В целом же упоминания о библейском Сатане редко встречаются в русских источниках, текстовых и иконографических. Как отмечают исследователи, чаще можно видеть описания и изображения не дьявола как такового, а мелких бесов, о которых говорится в заклинаниях, и кроме того, небольших черных остроголовых и крылатых демонических существ, чьи невыразительные силуэты попадаются на иконах, но лишь в том случае, если этого требует сюжет. Если святой Николай изгоняет беса из колодца, этот эпизод его жития снабжается соответствующей иллюстрацией [Антонов, Майзульс 2011; Worobec 2001: 42–45]. Сам Сатана появляется на иконах со сценами Страшного суда – такой же темный и невыразительный. Он надежно закован в цепи внутри адской пасти, что символизирует торжество Бога над смертью.
Рис. 3.1. Феофил и дьявол: великолепная фреска 1716 года в западной галерее церкви Ильи Пророка (Ярославль), изображающая монаха Феофила в момент продажи души дьяволу. Из книги: [Первухин 1915]
Рис. 3.2. Клеймо иконы «Житие святителя Николая»: святой Николай изгоняет беса из колодца. Московская школа. Начало XVII в. Государственный Эрмитаж, Санкт-Петербург. Инвентарный номер ERI-84. © Государственный Эрмитаж. Фото Владимира Теребенина, Леонарда Хейфеца, Юрия Молодковца.

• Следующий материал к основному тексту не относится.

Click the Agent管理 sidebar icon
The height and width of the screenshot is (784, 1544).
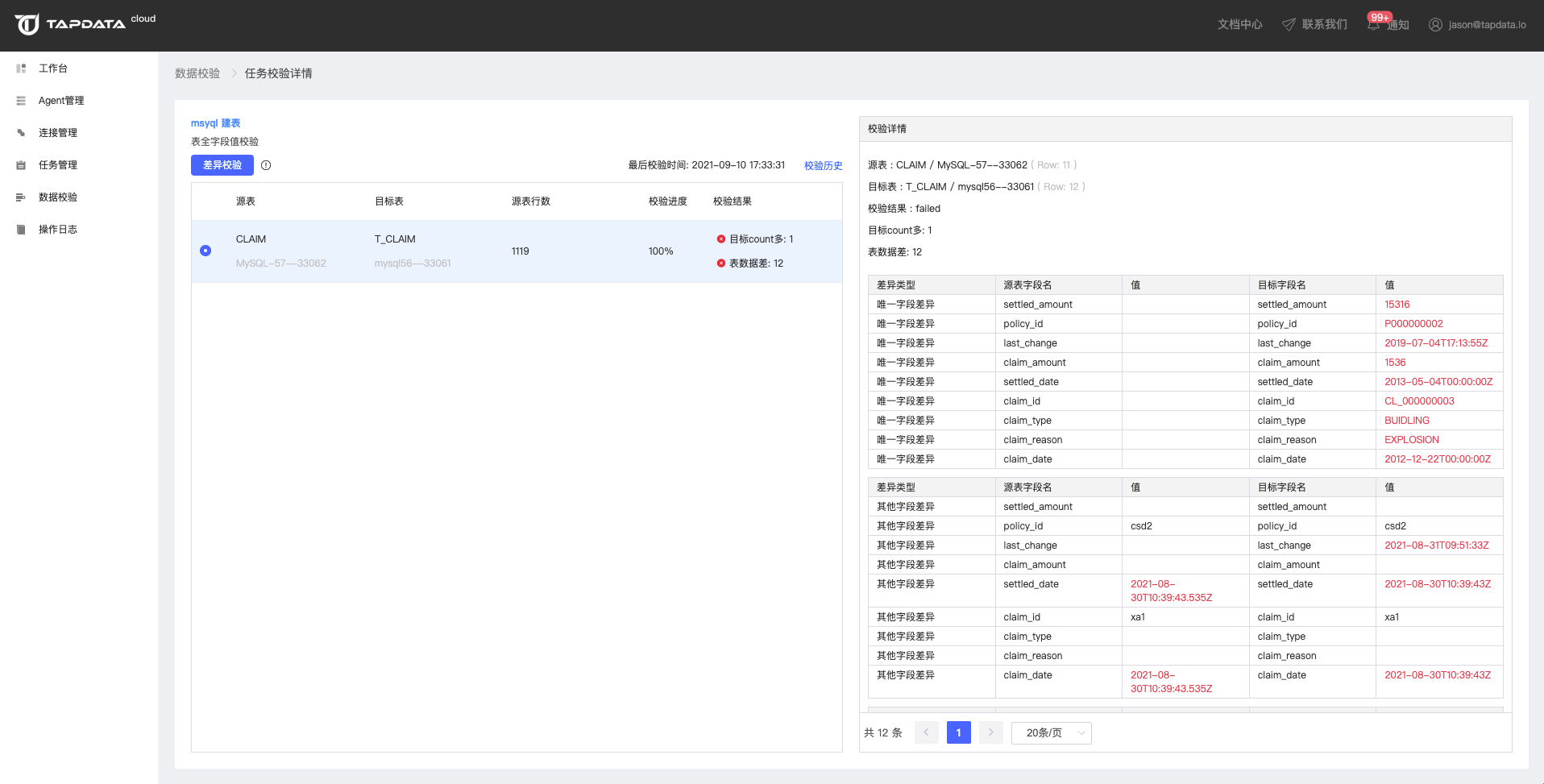pos(21,101)
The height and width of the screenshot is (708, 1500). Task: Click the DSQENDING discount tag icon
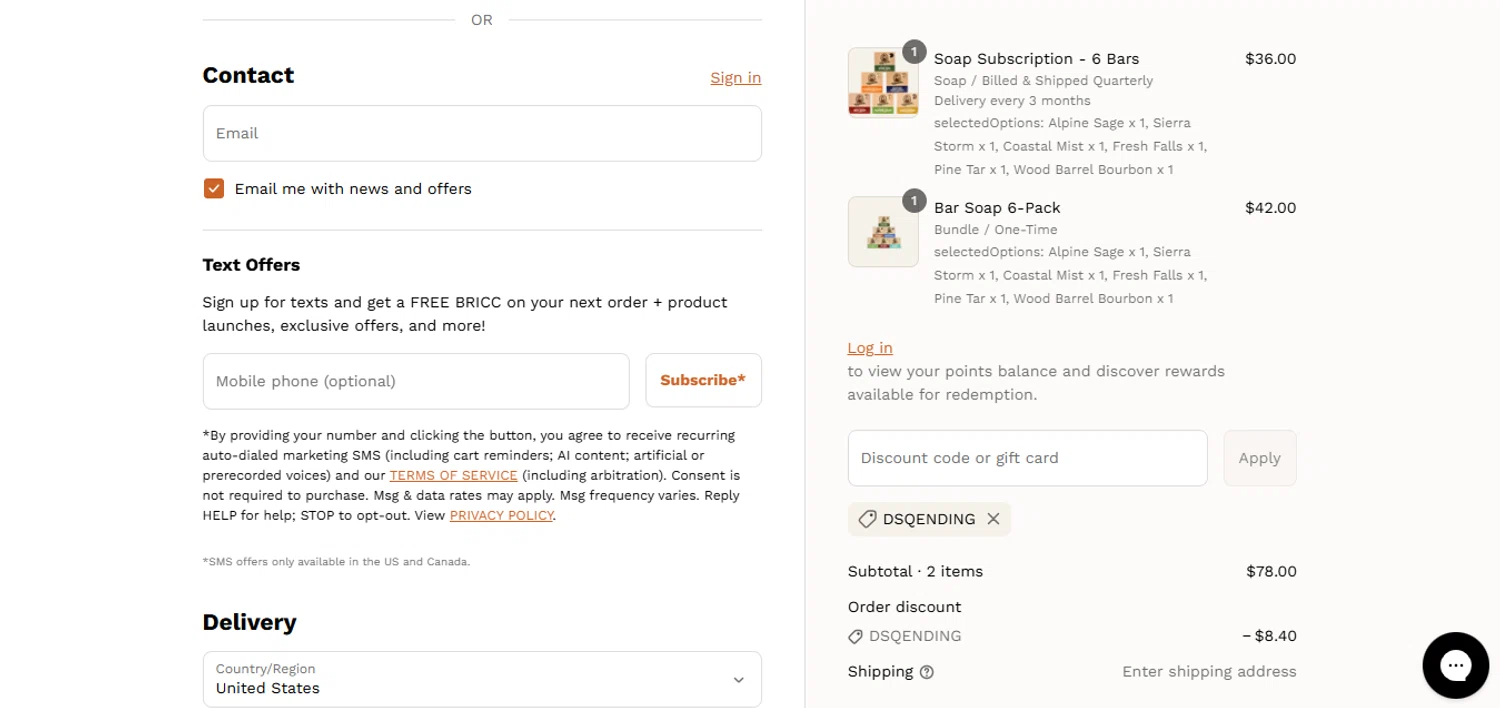(x=867, y=519)
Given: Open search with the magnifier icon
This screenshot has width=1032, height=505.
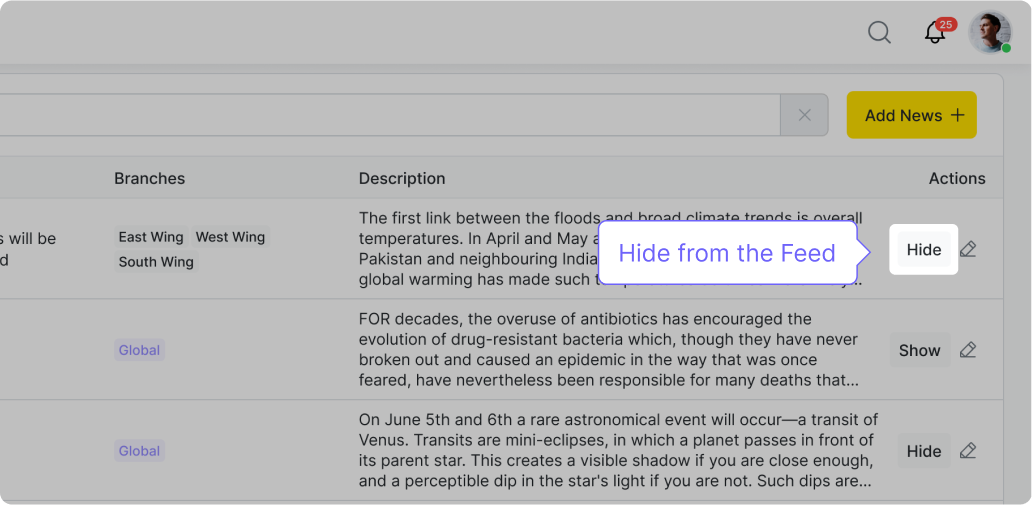Looking at the screenshot, I should pos(879,33).
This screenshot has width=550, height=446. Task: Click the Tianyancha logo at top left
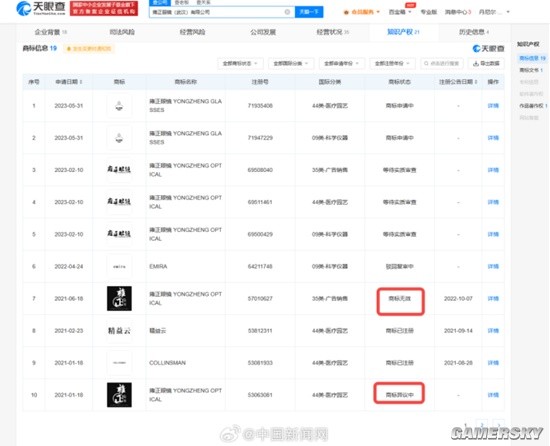click(x=41, y=8)
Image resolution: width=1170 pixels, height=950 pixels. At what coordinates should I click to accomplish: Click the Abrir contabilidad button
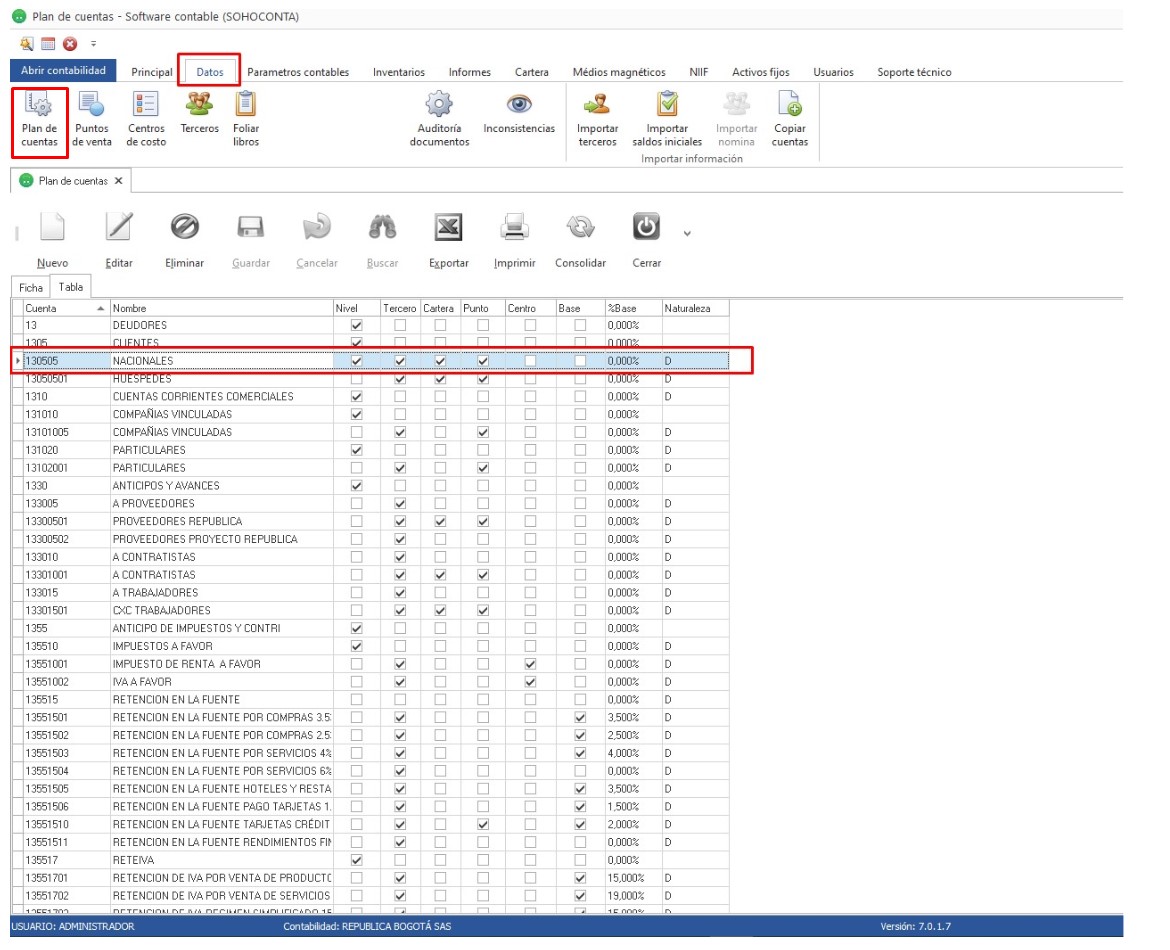[x=63, y=71]
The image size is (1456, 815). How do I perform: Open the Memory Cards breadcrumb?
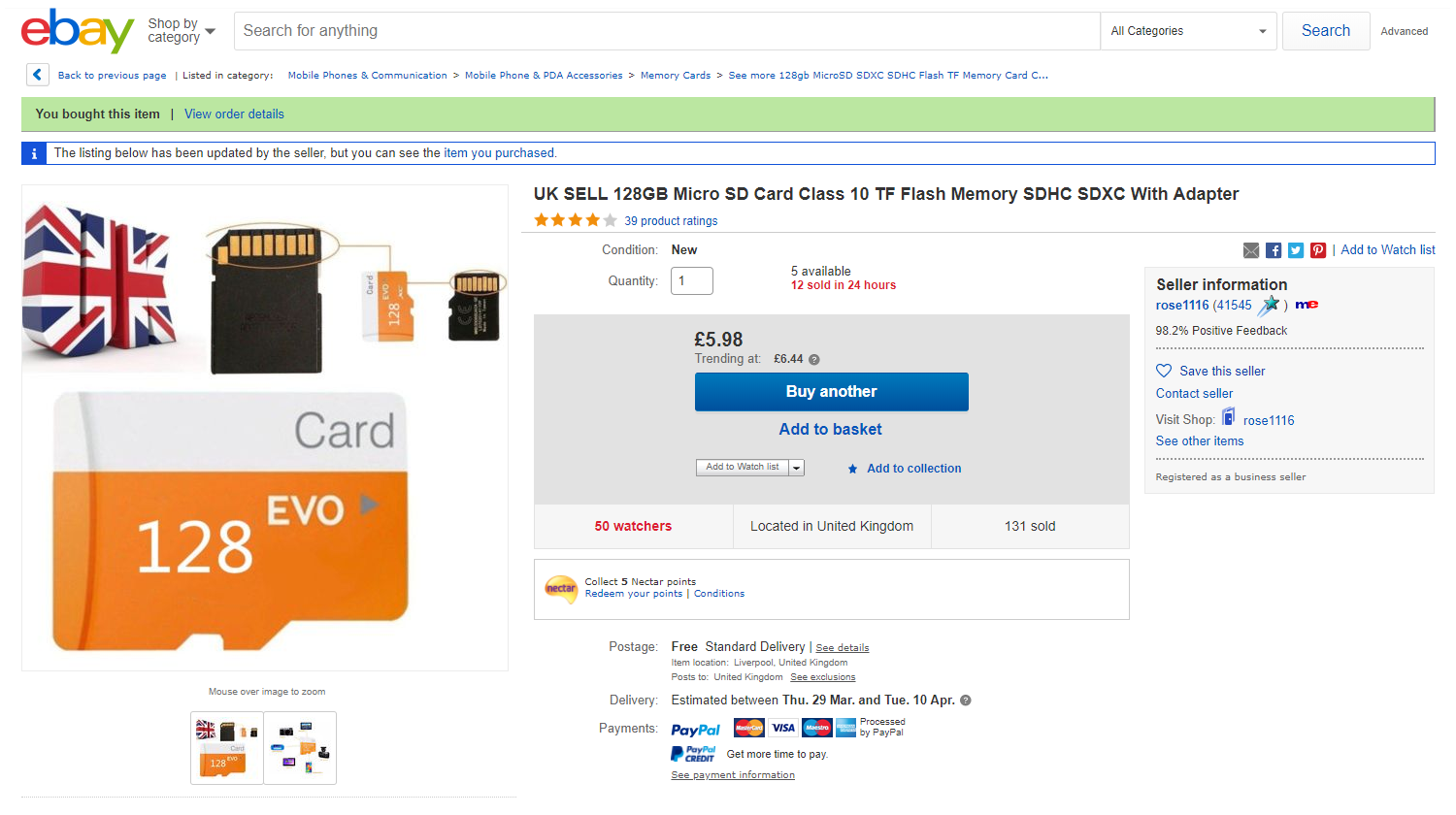[676, 76]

В нравоучительных и литературных произведениях есть упоминания о связи между магическими практиками и дьяволом, но этот мотив был лишь скромной составляющей представлений о магии в Московском государстве. Многочисленные нити сплетались и расплетались, складываясь в сложную, запутанную и изменчивую структуру, характерную для России раннего Нового времени, но никогда не составляли однородной ткани. Случай в Добром показывает, что русская магия в том виде, в каком она практиковалась, хотя и внушала страх и осуждалась законом и обычаем, все же не имела под собой демонологических оснований[109]109
О сатанизме в русском колдовстве см. [Kivelson, Shaheen 2011].
[Закрыть]. Сатану вызывали лишь в редких случаях, он не играл
большой роли и необязательно был связан с колдовством и магией. Отсутствие этой концептуальной связи имело далеко идущие последствия. Цель этой главы, где подчеркиваются разительные различия между русским и европейским пониманием магии, – не только в том, чтобы продемонстрировать характерные черты русских верований. Мы хотим также обозначить более существенную проблему, доказав, что эти различия были крайне важны, когда речь шла о конкретных вопросах жизни и смерти, и касались всех аспектов преследований по делам о колдовстве, будь то выбор жертвы, ход или цели процесса.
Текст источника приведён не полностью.